Saturday, January 31, 2009

Root Causes of Never-ending Second Amendment Dispute - Part 3

Ignored Facts, Unfounded Assertions, and the Professional Historians' Heller Amicus Brief
Updated February 2, 2013
The English Bill of Rights was never intended to limit legislative authority, a point exhaustively discussed at the beginning of the Heller amicus brief from fifteen professional historians. The historians compared the English Bill of Rights to American state declarations of rights, arguing that the American versions were also not intended to limit legislative authority. After noting that Britain's Parliament claimed power over the colonists “in all cases whatsoever” and that Americans rejected the claim, the historians assert:

Assertion #3“But in doing so they did not repudiate the general conception of legislative supremacy, which remained the leading principle of the new state constitutions adopted with independence, and that principle embraced a robust conception of the reach of legislative authority.” [p.9]

Fact Checking of Assertion #3
The historians would have readers of their brief believe that Americans rejected the claim of unlimited power by a British Parliament wielding its legislative supremacy and revolted only to adopted in its place a slew of new state governments in which they wanted the law making branch to possess legislative supremacy. Consistency is not a strong point of these fifteen historians, and their assertion is factually incorrect.

As in their first two erroneous assertions, these professional historians have overlooked directly conflicting information from the very person, James Madison, who not only helped develop and adopt Virginia's 1776 Declaration of Rights, but who also relied on its provisions as re-adopted by state ratifying conventions in 1788 to form the proposals for the U.S. Bill of Rights. Madison's understanding, directly at odds with the academic historians' assertion, was presented to Congress in his speech introducing the proposed U.S. Bill of Rights amendments - a source professional historians disputing the intent of a U.S. Bill of Rights provision should be aware of and rely upon as authoritative. Madison stated that: “whatever may be the form which the several States have adopted in making declarations in favor of particular rights, the great object in view is to limit and qualify the powers of Government, by excepting out of the grant of power those cases in which the Government ought not to act, or to act only in a particular mode.” [OSA p.657]

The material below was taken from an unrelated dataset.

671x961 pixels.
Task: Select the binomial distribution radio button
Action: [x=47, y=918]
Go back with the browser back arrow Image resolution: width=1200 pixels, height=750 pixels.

Conclusion - Assertion #3 is erroneous
 Legislative supremacy of the type exhibited by Parliament was not a leading principle of the new American constitutions as stated in the historians' Heller brief because, unlike the English Bill of Rights that was never intended to limit Parliament's legislative power, it was the great object of American declarations of rights, according to James Madison, to limit and qualify the powers of government. The fact is that every new state constitution formed between Virginia's in 1776 and New Hampshire's in 1784 had specific limits on legislative authority stated within it. Such limits not only appeared in declarations of rights, they also appeared within the frame of government in those states without bills of rights, and additional limiting provisions were found in some that contained bills of rights. [OSA pp.747-780]

In this and the previous two posts, three completely unfounded assertions found in the Heller amicus filed by fifteen professional academic historians have been identified and proven to be erroneous. Three strikes and you're out. It should be clear to any unbiased person that there is something fundamentally wrong with the professional historians' Heller brief.

1 comment:

  1. It's clear to me that there's something wrong with the professional historians' academic honesty. I don't know how they could be taken seriously on any subject after publicly stating the opinion that there are no limits to legislative power. Can they not read plain English?